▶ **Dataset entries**
════════════════
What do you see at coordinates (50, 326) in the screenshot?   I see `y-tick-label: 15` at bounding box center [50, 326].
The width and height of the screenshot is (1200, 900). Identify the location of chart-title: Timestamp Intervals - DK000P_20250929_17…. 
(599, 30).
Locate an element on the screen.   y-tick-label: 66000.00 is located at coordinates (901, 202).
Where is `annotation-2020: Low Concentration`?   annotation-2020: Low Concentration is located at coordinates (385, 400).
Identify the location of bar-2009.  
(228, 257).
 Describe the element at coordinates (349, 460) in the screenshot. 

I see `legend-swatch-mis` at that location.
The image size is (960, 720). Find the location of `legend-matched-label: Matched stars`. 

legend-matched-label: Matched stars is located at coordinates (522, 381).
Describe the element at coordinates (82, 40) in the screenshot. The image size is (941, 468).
════════════════
▶ **AIM OF THE EXERCISE**
Retype the entries above word for word, keeping every line as it appears.

▶ **EXERCISE RESULT**
What do you see at coordinates (50, 326) in the screenshot?   I see `y-tick-label: 15` at bounding box center [50, 326].
The width and height of the screenshot is (1200, 900). Identify the location of chart-title: Timestamp Intervals - DK000P_20250929_17…. 
(599, 30).
Locate an element on the screen.   y-tick-label: 66000.00 is located at coordinates (901, 202).
Where is `annotation-2020: Low Concentration`?   annotation-2020: Low Concentration is located at coordinates (385, 400).
Identify the location of bar-2009.  
(228, 257).
 Describe the element at coordinates (349, 460) in the screenshot. 

I see `legend-swatch-mis` at that location.
The image size is (960, 720). Find the location of `legend-matched-label: Matched stars`. 

legend-matched-label: Matched stars is located at coordinates (522, 381).
Describe the element at coordinates (82, 40) in the screenshot. The image size is (941, 468).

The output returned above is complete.